La vicepresidenta pregunta si los escraches que sufrió no eran ataques a la intimidad familiar

R. G.

madrid. La vicepresidenta Soraya Sáenz de Santamaría denunció ayer el doble rasero de Pablo Iglesias al justificar su compra de un chalé en la sierra de Madrid para preservar la intimidad de su familia, y haber aplaudido los escraches que sufrieron ella misma hace cinco años y otros miembros del Gobierno. «¿Qué pasa, que nuestros hijos y nuestras madres son de peor condición que la suya?», preguntó la número dos del Gobierno. «Jarabe democrático de los de abajo», los definió entonces el líder de Podemos.

Iglesias repondió casi de inmediato y calificó de «miserables» a los que comparan los escraches que realizaba la Plataforma de Afectados por la Hipoteca para señalar a políticos que apoyaban la política de desahucios de los bancos, con las «convocatorias» y «amenazas fascistas» que sufre en la casa que acaba de comprar en la sierra madrileña con Irene Montero.

El líder del PSOE, Pedro Sánchez, no discutió las razones que han empujado a Iglesias y Montero a adquirir el chalé, pero cuestionó que organice una consulta interna para revalidar su liderazgo. «Las bases de Podemos -apuntó el secretario general de los socialistas- no pueden hacer de jueces sobre la coherencia y la credibilidad de sus líderes, en todo caso serán testigos pero nunca jueces».

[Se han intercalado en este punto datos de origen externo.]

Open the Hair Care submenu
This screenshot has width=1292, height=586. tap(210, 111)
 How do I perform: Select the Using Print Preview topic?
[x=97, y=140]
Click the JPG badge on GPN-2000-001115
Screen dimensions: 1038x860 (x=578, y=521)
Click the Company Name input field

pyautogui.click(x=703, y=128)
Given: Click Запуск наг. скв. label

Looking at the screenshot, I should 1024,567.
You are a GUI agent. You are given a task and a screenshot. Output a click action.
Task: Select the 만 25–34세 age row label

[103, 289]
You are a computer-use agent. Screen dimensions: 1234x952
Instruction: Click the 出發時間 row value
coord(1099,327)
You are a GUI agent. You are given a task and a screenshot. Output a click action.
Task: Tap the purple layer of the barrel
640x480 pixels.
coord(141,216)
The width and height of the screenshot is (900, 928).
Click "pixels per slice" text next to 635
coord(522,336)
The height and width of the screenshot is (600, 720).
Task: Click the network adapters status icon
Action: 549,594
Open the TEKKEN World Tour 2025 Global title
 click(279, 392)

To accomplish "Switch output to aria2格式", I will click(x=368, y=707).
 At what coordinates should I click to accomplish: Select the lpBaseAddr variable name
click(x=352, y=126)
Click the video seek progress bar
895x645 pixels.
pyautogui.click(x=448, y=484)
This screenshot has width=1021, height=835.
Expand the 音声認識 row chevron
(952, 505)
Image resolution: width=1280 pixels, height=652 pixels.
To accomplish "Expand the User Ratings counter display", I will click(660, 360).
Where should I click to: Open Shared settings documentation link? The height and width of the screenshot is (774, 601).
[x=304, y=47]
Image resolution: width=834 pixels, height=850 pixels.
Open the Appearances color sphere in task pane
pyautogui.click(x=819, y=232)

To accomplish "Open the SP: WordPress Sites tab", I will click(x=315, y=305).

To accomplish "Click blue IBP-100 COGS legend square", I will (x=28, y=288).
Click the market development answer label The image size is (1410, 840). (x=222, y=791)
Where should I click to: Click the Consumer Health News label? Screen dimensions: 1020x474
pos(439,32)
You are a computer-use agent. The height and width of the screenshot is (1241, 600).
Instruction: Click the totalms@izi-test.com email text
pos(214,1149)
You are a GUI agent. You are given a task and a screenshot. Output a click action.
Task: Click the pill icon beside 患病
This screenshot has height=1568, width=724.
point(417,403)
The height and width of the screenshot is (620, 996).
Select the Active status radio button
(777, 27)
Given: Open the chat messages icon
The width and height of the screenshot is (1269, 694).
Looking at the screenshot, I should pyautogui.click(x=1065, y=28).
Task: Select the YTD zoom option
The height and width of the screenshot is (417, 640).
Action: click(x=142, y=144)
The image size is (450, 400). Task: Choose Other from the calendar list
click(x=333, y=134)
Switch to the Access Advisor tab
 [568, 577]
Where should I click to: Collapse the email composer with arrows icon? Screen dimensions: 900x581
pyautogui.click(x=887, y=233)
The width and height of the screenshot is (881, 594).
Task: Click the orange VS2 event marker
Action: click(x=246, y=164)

El presidente de Ciudadanos también consideró un error la consulta a la militancia de Podemos, que no es otra cosa que «una competición populista, a ver quién dentro de los populistas es más populista». Albert Rivera señaló que Iglesias se ha encontrado con la horma de su zapato porque «durante mucho tiempo» se dedicó «a señalar, a criminalizar, a todos los españoles que se compraban algo; contra la propiedad privada, a quien tenía una hipoteca o adquiría un piso. El problema no es que se compren algo, el problema es que están haciendo lo mismo que llevan criminalizando durante años».